Oraciones

RENOVACIÓN DE LA VIDA DE ORACIÓN

Mensaje de Jesús a Leomar, la víspera de Corpus Christi, Mayo 6-1999

Quiero revivir con una vida nueva, la vida de oración contemplativa y penitente.

Quiero almas contemplativas que vivan en todo momento una entrega total a la Santa Voluntad de Dios, por medio de la oración; que escuchen a Dios en lo profundo de sus corazones, siguiendo las Santas Instrucciones: “Instrucciones para escuchar la Voz de Dios”, que Yo vengo transmitiendo a Leomar.

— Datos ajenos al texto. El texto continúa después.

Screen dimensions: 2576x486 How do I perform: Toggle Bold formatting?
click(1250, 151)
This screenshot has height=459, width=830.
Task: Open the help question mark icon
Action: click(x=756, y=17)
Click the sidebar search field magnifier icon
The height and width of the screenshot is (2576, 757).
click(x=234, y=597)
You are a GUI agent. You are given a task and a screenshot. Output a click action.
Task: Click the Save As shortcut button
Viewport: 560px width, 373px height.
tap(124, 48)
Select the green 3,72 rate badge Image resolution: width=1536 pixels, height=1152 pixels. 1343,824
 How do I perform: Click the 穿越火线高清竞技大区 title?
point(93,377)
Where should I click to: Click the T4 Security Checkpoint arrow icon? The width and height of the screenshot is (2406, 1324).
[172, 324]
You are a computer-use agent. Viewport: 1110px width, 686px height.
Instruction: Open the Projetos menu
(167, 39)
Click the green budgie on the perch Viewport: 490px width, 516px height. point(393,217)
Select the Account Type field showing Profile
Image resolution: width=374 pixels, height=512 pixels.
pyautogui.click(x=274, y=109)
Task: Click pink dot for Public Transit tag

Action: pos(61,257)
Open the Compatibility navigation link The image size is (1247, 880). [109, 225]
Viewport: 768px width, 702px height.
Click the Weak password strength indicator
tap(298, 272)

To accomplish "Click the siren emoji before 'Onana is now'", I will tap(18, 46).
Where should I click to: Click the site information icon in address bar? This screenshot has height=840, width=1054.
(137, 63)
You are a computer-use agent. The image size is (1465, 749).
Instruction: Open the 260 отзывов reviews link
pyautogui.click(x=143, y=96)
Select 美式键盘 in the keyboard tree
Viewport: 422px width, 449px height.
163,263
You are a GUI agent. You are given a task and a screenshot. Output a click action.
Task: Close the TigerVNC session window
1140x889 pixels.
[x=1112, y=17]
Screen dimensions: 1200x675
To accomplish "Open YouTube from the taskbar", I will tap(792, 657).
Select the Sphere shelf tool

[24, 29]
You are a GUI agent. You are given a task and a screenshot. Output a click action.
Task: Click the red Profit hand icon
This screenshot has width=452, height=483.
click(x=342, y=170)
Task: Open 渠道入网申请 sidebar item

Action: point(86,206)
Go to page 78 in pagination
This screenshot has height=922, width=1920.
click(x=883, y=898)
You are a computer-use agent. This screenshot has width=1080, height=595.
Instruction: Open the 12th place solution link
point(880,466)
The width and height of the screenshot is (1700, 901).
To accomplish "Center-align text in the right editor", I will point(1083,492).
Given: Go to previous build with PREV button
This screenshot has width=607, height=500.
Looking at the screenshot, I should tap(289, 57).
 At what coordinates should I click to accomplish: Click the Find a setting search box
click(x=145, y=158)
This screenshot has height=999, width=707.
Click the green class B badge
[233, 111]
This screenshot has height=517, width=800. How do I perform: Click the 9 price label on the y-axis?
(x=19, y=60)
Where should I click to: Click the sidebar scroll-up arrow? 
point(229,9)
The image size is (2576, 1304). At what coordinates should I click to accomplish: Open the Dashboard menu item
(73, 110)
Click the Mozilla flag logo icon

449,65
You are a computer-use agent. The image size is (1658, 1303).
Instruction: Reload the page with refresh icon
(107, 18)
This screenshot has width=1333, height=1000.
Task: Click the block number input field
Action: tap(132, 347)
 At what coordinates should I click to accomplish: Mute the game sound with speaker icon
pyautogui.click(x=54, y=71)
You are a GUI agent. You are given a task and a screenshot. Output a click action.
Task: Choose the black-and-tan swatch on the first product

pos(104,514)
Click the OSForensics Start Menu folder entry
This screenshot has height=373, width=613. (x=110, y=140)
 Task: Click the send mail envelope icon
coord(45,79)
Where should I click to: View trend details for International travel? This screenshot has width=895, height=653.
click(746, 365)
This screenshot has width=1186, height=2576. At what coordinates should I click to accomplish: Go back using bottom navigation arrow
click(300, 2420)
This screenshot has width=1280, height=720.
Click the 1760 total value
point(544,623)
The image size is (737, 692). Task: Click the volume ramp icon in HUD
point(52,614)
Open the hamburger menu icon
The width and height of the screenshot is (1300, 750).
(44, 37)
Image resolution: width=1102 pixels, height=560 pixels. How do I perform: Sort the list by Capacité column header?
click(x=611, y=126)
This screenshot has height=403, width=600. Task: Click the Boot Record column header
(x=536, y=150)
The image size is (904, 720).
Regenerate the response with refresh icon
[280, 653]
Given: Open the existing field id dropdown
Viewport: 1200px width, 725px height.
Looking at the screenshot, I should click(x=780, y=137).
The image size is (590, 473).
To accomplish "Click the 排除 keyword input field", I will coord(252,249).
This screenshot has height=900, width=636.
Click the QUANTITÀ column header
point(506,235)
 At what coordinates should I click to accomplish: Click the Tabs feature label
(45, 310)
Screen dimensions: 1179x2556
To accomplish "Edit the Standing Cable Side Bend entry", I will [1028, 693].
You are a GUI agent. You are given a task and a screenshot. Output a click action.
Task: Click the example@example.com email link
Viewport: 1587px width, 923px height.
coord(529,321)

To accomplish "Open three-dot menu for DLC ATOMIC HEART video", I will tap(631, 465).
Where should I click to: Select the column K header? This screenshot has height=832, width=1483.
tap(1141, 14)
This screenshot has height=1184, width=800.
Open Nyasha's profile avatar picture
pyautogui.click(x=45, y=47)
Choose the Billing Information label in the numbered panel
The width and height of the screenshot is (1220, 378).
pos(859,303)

Quiero almas penitentes que hagan de la obediencia a Dios su máximo sacrificio y por tanto se dediquen a escucharlo, para conocer a cada instante su Santa Voluntad.

El fin, es santidad de vida, para que sea posible el Reino de Dios sobre la tierra.

Quiero construir una Ciudad en el corazón de los hijos que aman a mi Santa Madre, para darles Mi tierra prometida llena de gozo y paz; Mi Ciudad de la Oración.

Quiero que los hijos de Mi Ciudad, conviertan su propia casa en templo de oración, donde se escucha a Dios.

Dentro del estado civil al cual llamo a cada uno, lo que Me importa verdaderamente es la capacidad de dedicar tiempo heroico para escuchar a Dios.

Quiero que los hijos de Mi Ciudad, permanezcan en sus casas para que Dios pueda dirigir a cada uno en forma personal y no colectiva; porque Dios habla mejor cuando encuentra el alma sola, y Dios quiere que sus hijos lo escuchen con gusto en su propia casa u oficina y según el horario de cada uno.

Quiero Yo dirigir el alma de mis hijos, con la asesoría de Leomar. A cada uno le diré en la oración, lo que debe hacer en concreto al copiar y meditar Mis Santas Instrucciones. Mis hijos acudirán a Mis santos sacerdotes, para buscar Mis Santos Sacramentos.

Mis hijos de la Ciudad, deben buscar la orientación con el pastor que Yo he puesto para que cuide Mis ciudadanos escogidos, a quien le he dado el carisma de Mi Ciudad y el don de consejo para guiarlos.